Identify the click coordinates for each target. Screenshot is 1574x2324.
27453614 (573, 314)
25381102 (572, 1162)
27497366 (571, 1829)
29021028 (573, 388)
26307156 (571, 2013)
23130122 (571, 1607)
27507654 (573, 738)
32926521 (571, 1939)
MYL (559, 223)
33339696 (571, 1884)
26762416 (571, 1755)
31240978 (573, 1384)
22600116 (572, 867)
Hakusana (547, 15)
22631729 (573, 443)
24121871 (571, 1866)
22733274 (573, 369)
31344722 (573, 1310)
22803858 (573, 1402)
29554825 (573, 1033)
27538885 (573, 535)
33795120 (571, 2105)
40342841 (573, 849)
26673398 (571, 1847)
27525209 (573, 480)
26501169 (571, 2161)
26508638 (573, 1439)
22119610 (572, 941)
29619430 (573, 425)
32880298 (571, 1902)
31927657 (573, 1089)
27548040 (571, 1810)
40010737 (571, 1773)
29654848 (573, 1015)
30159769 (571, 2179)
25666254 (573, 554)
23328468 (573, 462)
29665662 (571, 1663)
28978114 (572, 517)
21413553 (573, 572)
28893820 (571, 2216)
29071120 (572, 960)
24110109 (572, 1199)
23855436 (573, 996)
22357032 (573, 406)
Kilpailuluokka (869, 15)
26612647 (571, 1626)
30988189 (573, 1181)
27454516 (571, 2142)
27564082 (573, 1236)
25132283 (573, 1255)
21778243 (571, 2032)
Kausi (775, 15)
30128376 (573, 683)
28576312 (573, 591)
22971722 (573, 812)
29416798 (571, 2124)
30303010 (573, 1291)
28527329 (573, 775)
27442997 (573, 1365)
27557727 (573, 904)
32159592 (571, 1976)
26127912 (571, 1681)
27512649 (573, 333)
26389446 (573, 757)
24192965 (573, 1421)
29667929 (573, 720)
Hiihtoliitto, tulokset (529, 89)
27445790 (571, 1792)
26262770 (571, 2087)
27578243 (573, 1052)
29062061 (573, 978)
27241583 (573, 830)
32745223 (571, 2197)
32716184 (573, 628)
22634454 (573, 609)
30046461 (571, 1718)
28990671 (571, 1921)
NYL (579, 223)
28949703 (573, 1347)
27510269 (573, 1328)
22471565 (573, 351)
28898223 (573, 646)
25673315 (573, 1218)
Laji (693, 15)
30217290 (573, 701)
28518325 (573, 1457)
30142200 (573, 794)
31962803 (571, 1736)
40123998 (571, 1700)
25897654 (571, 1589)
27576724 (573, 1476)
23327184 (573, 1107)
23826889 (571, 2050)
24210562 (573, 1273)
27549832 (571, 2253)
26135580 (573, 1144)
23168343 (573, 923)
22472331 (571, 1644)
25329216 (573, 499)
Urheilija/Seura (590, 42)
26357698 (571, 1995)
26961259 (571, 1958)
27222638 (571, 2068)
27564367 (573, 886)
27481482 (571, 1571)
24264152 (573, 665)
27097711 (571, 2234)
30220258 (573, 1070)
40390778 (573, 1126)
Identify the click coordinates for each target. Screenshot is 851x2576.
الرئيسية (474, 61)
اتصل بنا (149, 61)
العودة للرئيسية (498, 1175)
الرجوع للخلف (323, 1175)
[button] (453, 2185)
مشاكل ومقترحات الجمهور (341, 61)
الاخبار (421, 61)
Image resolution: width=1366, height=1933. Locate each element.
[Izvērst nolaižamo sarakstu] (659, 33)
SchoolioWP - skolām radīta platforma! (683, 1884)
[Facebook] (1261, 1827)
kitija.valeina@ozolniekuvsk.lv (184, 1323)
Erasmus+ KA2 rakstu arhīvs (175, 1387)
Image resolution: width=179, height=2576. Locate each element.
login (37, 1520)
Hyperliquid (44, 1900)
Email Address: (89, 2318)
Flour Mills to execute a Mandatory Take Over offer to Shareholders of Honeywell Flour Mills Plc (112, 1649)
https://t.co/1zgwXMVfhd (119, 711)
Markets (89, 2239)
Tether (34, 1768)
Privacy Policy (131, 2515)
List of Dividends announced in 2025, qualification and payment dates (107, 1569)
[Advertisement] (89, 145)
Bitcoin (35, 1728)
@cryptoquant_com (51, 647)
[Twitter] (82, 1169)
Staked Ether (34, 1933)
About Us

* Task details: Return exactly, and only, the lines above starting at the line that contains "27445790 (571, 1792)" and ending at the line that contains "27576724 (573, 1476)".

* Answer box:
27445790 (571, 1792)
26262770 (571, 2087)
27578243 (573, 1052)
29062061 (573, 978)
27241583 (573, 830)
32745223 (571, 2197)
32716184 (573, 628)
22634454 (573, 609)
30046461 (571, 1718)
28990671 (571, 1921)
NYL (579, 223)
28949703 (573, 1347)
27510269 (573, 1328)
22471565 (573, 351)
28898223 (573, 646)
25673315 (573, 1218)
Laji (693, 15)
30217290 (573, 701)
28518325 (573, 1457)
30142200 (573, 794)
31962803 (571, 1736)
40123998 (571, 1700)
25897654 (571, 1589)
27576724 (573, 1476)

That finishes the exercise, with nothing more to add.